▶ _DOCUMENT SEGMENT_:
I am sorry to hear about your daughter. You are correct. This is a he said/she said type of case, so the best recourse you have to protect your daughter's rights is to make sure she has a lawyer to help her fight this case.

I know that you think that the system has not afforded your daughter an opportunity to be heard. I'm sure you think that's unfair. But, in fact, that is only the way our system works.

To make an arrest and to file criminal charges, the state only has to have something called probable cause. Probable cause is just a reasonable belief that a crime may have been committed and that a particular person may have committed it. The word of a believable-sounding complainant, even if she and her mother are lying or exaggerating, is in most cases enough to yield probable cause. They do not have to go any further to investigate once they feel they have probable cause, and your daughter's lawyer will be very grateful that they did not call your daughter in and dupe her into making a statement but instead honored her 5th amendment rights. Your daughter gets her day in court if she wants one, she has an fundamental right to a trial.

You are probably thinking that the police need hardly any evidence to arrest somebody, and that anybody can get anyone else arrested if they have a mind to do it. Unfortunately, you'd be right, and it's amazing that it doesn't happen more often than it does. But what you have to realize is that if the state needs next to no evidence to make an arrest, it needs an incredible amount of evidence to get the conviction. That's because the prosecutor must prove each and every element of each and every charge beyond a reasonable doubt to get a conviction. There is no heavier burden than this in our law or, for that matter, in any other nation's.

▶ _GIVEN MATERIAL_:
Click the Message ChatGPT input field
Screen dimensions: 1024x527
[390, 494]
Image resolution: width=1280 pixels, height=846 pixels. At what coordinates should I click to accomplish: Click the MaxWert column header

▶ _TASK SET_:
1. Reproduce the passage of the reply on probable cause, starting at "I am sorry to" and ending at "our system works.".
2. In the reply on probable cause, what must the prosecutor prove to get a conviction?

▶ _RESPONSES BY TASK_:
1.
I am sorry to hear about your daughter. You are correct. This is a he said/she said type of case, so the best recourse you have to protect your daughter's rights is to make sure she has a lawyer to help her fight this case.

I know that you think that the system has not afforded your daughter an opportunity to be heard. I'm sure you think that's unfair. But, in fact, that is only the way our system works.

2. Each and every element of each and every charge, beyond a reasonable doubt.